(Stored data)
——

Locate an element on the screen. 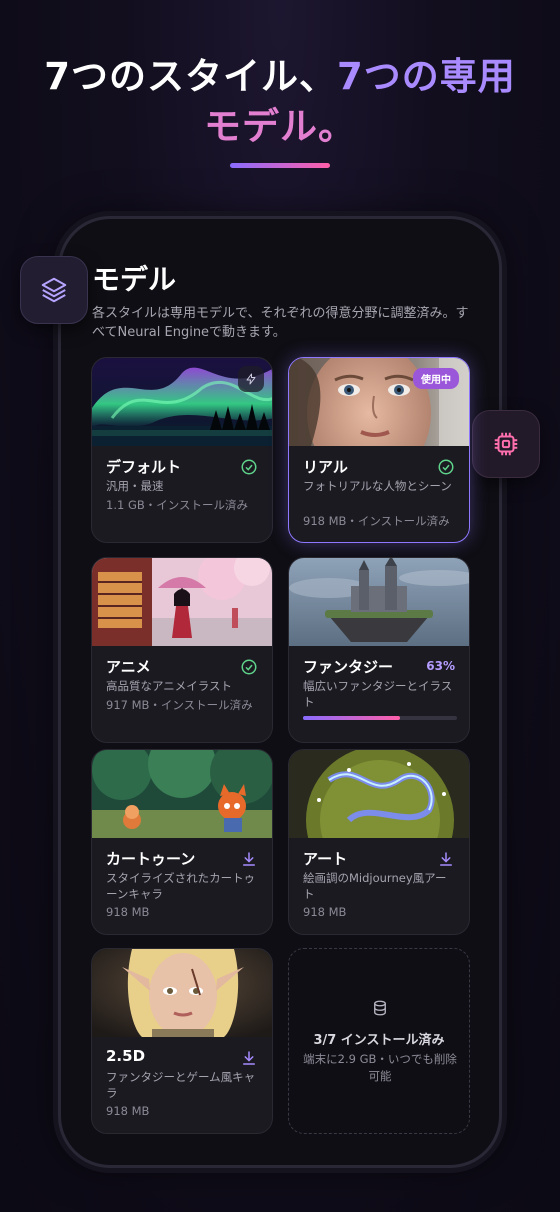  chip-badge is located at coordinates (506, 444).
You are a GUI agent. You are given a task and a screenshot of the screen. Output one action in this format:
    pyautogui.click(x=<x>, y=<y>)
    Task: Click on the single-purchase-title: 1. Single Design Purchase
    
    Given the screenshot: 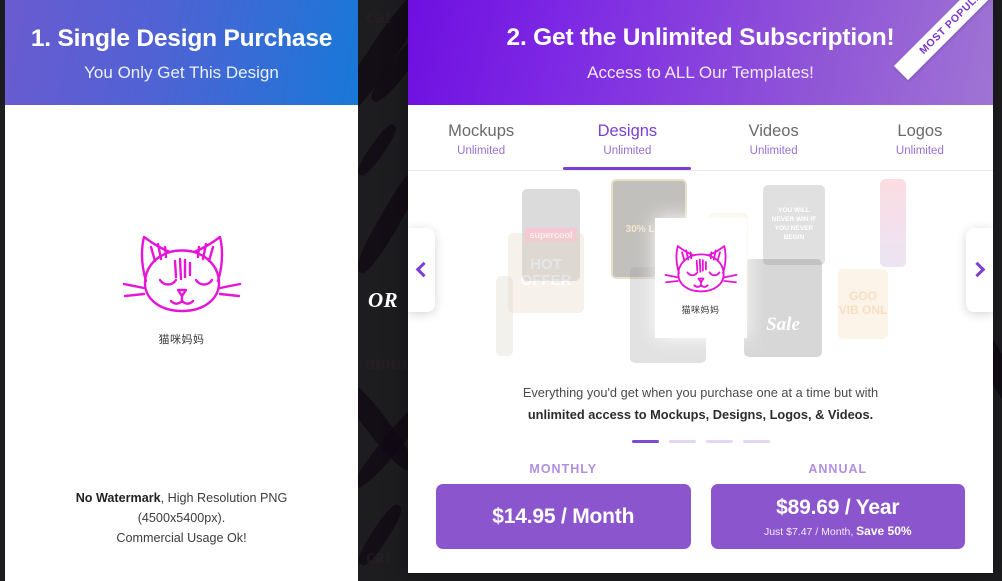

——

[Problem to solve] Please turn the lines of the listing into a Markdown table with columns "Row" and "Text", beginning at the line that contains "You are a GUI" and running through the end of the listing. Skip blank lines and leave the pictures out.

[Task output]
| Row | Text |
|---|---|
| 1 | You are a GUI agent. You are given a task and a screenshot of the screen. Output one action in this format: |
| 2 |     pyautogui.click(x=<x>, y=<y>) |
| 3 |     Task: Click on the single-purchase-title: 1. Single Design Purchase |
| 4 |     Given the screenshot:  |